BETTY ANN BOWSER: Arthur Goldsworthy also thinks there are problems with Megan's Law. Someone recently distributed a flier to his neighbors stating the 63-year-old high school guidance counselor was a convicted sex offender. It was a hoax.

ARTHUR GOLDSWORTHY, High School Guidance Counselor: It's an example of how the law can be, you know, violated from its original intentions. And it's an example of some of the things that have to be modified in terms of the law and maybe a little more education done with it.

BETTY ANN BOWSER: Attorney General Verniero is investigating the incident.

PETER VERNIERO: I was appalled that someone would use Megan's Law as a vehicle or weapon to get back at somebody else.
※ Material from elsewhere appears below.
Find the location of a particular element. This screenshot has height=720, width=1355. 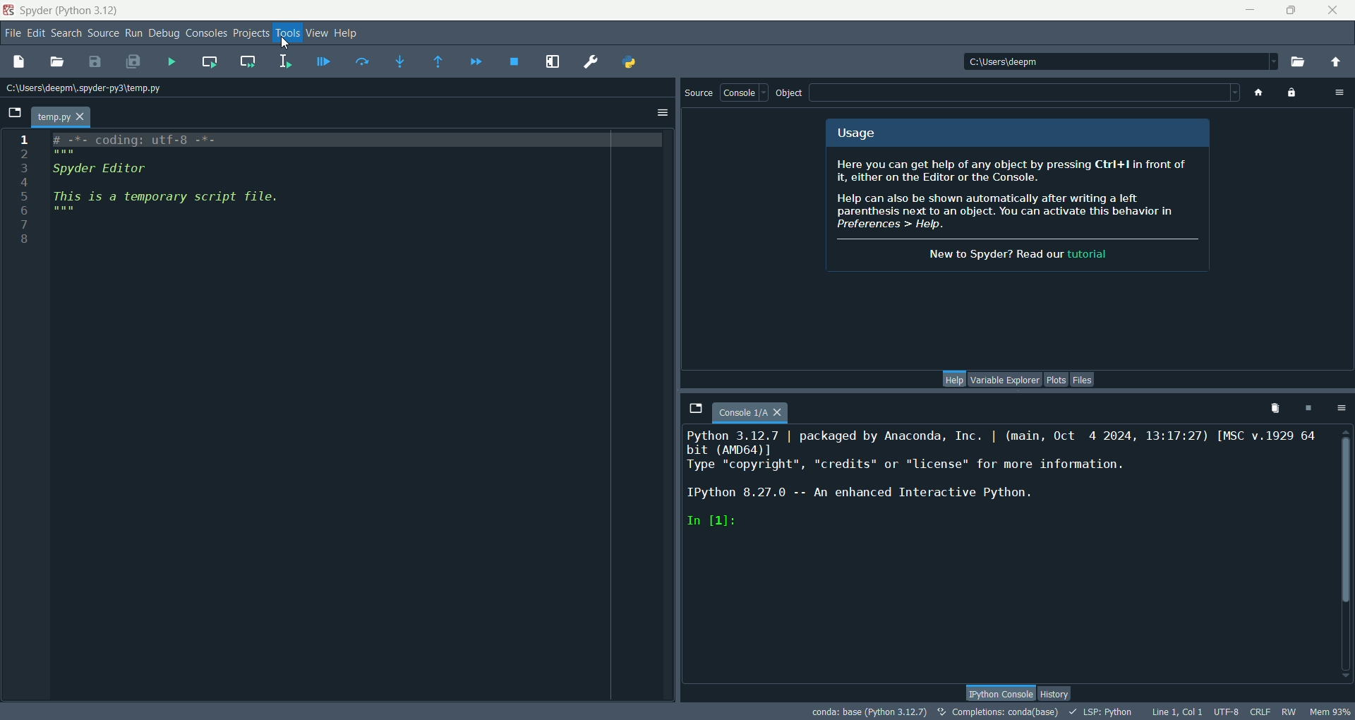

That's appalling. And that undermines the integrity of the law enforcement community. And it won't be tolerated in this state.

BETTY ANN BOWSER: ACLU Executive Director Martone says what happened to Goldsworthy is an example of how abuses can take place. He cited another.

ED MARTONE: We've had an incident where a man was assaulted by two other men because they thought he was a sex offender because he was in the same house as the prosecutor told him another sex offender was living.

BETTY ANN BOWSER: And Martone says in states where Megan's Laws have been in effect for a few years, they haven't worked.

ED MARTONE: What you've seen in other states, for example, that have this is that half or more of the sex offenders don't register, and many who do register at park benches and vacant lots and abandoned buildings because they're not crazy. They know what happens to them when their neighbors know about them.

BETTY ANN BOWSER: Again, Attorney General Verniero.

PETER VERNIERO: We think we have a good statute. We think the way we wrote it enabled us to win at every court level. Megan's Law is information. It's about providing families and parents with an additional tool so they can take reasonable steps to protect their children. So from that perspective, I think it's a very good law, and I applaud it.

BETTY ANN BOWSER: Megan's Law is still being tested. Two other states have constitutional challenges pending.